Independent film studio Lionsgate Entertainment has reported higher than expected revenue for the first quarter due to strong performance at Mandate Pictures and its TV production arm.

The studio, the largest producer and distributor of independent film, saw revenue of $36.3m over the period compared to $3.5m in the first quarter of its previous financial year.

Film revenue rose by 5.7% to $272.2m despite a 26% decrease in theatrical revenue, with Crank: High Voltage the only new release over the period. Meanwhile, Mandate Pictures, which the studio acquired in August 2007, grew to $53.1m from $8.5m a year earlier attributed to strong performances by from Juno, Drag Me To Helland Passengers.

The company’s home entertainment division from DVD releases, including Madea Goes To Jail and My Bloody Valentine, fell 6% on the previous year.

Meanwhile, Lionsgate’s TV production revenues soared to by 112% due to domestic licensing deals.
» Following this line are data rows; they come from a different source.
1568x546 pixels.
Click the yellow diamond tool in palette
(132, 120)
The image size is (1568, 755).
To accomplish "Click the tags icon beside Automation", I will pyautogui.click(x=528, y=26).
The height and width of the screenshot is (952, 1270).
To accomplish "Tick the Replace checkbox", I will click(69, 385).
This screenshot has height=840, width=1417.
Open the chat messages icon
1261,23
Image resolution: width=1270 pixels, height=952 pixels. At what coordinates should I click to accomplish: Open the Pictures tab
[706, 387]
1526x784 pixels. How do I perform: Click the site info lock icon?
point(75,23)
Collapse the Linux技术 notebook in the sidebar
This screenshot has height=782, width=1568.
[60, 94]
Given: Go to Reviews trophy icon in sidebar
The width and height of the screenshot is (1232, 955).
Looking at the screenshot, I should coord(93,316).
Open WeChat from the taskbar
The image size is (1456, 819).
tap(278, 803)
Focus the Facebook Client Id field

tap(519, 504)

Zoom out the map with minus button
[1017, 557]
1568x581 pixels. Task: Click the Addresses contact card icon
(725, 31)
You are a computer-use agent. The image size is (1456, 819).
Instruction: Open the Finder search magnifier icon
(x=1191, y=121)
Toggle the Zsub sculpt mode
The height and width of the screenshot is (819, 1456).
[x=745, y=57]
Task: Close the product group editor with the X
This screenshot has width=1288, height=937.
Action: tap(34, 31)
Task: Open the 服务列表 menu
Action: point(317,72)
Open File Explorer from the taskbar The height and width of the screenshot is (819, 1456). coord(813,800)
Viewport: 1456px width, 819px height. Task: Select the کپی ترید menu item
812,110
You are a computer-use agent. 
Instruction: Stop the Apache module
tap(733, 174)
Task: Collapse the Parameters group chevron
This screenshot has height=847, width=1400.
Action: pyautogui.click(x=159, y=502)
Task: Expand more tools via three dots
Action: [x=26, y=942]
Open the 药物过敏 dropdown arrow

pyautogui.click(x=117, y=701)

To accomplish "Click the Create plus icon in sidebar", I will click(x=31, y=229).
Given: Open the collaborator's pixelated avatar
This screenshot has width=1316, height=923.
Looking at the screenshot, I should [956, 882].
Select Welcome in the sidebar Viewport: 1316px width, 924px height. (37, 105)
The studio produces hit TV show Mad Men.

The studio has continued its stand-off with billionaire investor, Carl Ichan, over the period, turning down his bid to take a seat in the board although he continued to raise his stake in the company. He now owns 16.9%.

The strong first quarter for its 2010 fiscal year follows a $163m loss for the previous year, which ended on March 31. Box office flops The Spirit and Punisher: War Zoneand a disappointing US performance of Transporter 3 were blamed for the loss.